Pertemuan saya dengan seseorang,
yang kemudian saya ketahui bemama Olenka, tadi secara kebetulan ketika pada
suatu hari saya naik lift ke tingkat limabelas....
Penggunaan
sudut pandang akuan taksertaan, misalnya tampak pada novel Jala, karya Titis
Basino PI. Novel tersebut bertokoh utama Pamuji, tetapi cerita disampaikan oleh
istrinya, Maryati.
Pada
sudut pandang diaan maha tahu, pencerita berada di luar cerita dan menjadi
pengamat yang mengetahui banyak hal tentang tokoh-tokoh lain. Hal ini berbeda
dengan diaan terbatas, karena hanya tahu dan menceritakan tokoh yang menjadi
tumpuan cerita saja. Penggunaan sudut pandang ini amat jarang ditemui karena
dengan detil tokoh yang terbatas, cerita menjadi tidak hidup. Penggunaan sudut
pandang diaan maha tahu, misalnya tampak pada cerpen “Lintah” karya Djenar
Maesa Ayu.
Tahu saya memelihara Lintah. Lintah
itu dibuatnya sebuah kandang yang mirip seperti rumah boneka berlantai dua,
lengkap dengan kamar tidur...
12.
Gaya
dan Nada
Gaya
(gaya bahasa) merupakan cara pengungkapan seorang yang khas bagi seorang
pengarang. Gaya meliputi penggunaan diksi (pilihan kata), imajeri (citraan),
dan sintaksis (pilihan pola kalimat). Nada berhubungan dengan pilihan gaya
untuk mengekspresikan sikap tertentu. Contoh:
Sepanjang hidup saya melihat
manusia berkaki empat. Berekor anjing, babi atau kerbau. Berbulu serigala,
landak atau harimau. Dan berkepala ular, banteng atau keledai. Namur tetap saja
mereka bukan binatang. Cara mereka menyantap hidangan di meja makan sangat
benar. Cara mereka berbicara selalu menggunakan bahasa dan sikap yang sopan.

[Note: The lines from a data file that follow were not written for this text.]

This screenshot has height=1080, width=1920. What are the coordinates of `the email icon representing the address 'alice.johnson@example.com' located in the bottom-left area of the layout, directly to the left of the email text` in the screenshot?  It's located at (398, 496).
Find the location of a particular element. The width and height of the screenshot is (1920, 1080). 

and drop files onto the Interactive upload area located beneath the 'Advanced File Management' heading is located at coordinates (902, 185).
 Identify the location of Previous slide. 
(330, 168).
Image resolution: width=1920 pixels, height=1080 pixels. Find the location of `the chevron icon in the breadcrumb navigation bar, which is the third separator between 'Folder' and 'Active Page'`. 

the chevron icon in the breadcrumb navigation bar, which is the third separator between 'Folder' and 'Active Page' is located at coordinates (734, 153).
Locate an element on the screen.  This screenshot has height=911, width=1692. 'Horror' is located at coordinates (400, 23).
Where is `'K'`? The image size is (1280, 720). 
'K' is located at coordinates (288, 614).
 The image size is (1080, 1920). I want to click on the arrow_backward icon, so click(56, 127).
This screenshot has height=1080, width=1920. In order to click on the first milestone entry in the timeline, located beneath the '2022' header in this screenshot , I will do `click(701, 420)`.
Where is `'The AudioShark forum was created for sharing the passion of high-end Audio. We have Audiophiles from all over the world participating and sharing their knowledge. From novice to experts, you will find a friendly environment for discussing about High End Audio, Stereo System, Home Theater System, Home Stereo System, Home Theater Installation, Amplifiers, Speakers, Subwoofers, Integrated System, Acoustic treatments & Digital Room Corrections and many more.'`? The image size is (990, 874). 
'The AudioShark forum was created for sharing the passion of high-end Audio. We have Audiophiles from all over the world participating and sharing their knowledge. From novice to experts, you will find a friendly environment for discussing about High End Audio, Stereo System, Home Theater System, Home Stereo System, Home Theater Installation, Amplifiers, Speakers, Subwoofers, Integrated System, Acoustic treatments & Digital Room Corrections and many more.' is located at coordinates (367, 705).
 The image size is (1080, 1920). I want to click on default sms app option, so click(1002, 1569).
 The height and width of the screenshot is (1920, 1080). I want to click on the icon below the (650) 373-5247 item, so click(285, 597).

Dan mereka membaca buku-buku bermutu. Mereka menulis catatan-catatan penting.
Mereka bergaun indah dan berdasi. Bahkan konon mereka mempunyai hati.
(
Djenar Maesa Ayu, “Mereka Bilang, Saya Monyet,
2003)
Pada
kutipan tersebut pengarang menggambarkan sosok manusia yang memiliki kepala dan
ekor binatang. Pilihan tersebut untuk mengekspresikan sikap dan nada pencerita
terhadap tokoh-tokoh yang diceritakan yang dimetaforkan sebagai manusia yang
memiliki karakter serupa binatang.
13.
Tema
Tema
merupakan makna cerita. Tema pada dasarnya merupakan sejenis komentar terhadap
subjek atau pokok masalah, baik secara eksplisit maupun implisit. Dalam tema
terkandung sikap pengarang terhadap subjek atau pokok cerita. Tema memiliki
fungsi untuk menyatukan unsur-unsur lainnya. Di samping itu, juga berfungsi
untuk melayani visi atau responsi pengarang terhadap pengalaman dan hubungan
totalnya dengan jagat raya.
Tema
dapat dibedakan menjadi beberapa macam, yaitu tema jasmaniah, yang berkaitan
dengan keadaan jiwa seorang manusia. Tema organik ( moral) yang berhubungan
dengan moral manusia. Tema sosial yang berhubungan dengan masalah politik,
pendidikan, dan propaganda. Tema egoik, berhubungan dengan reaksi-reaksi
pribadi yang pada umumnya menentang pengaruh sosial. Tema ketuhanan yang
berhubungan dengan kondisi dan situasi manusia sebagai makhluk sosial.
Tema
ditafsirkan melalui cara-cara berikut:
a.
Penafsir hendaknya mempertimbangkan tiap
detil cerita yang dikedepankan.
b.
Penafsiran tema hendaknya tidak
bertentangan dengan tiap detil cerita.
c.
Penafsiran tema hendaknya tidak
mendasarkan diri pada bukti-bukti yang tidak dinyatakan baik secara langsung
maupun tidak langsung.
d.
Penafsiran tema haruslah mendasarkan
pada bukti yang secara langsung ada atau yang diisyaratkan dalam cerita.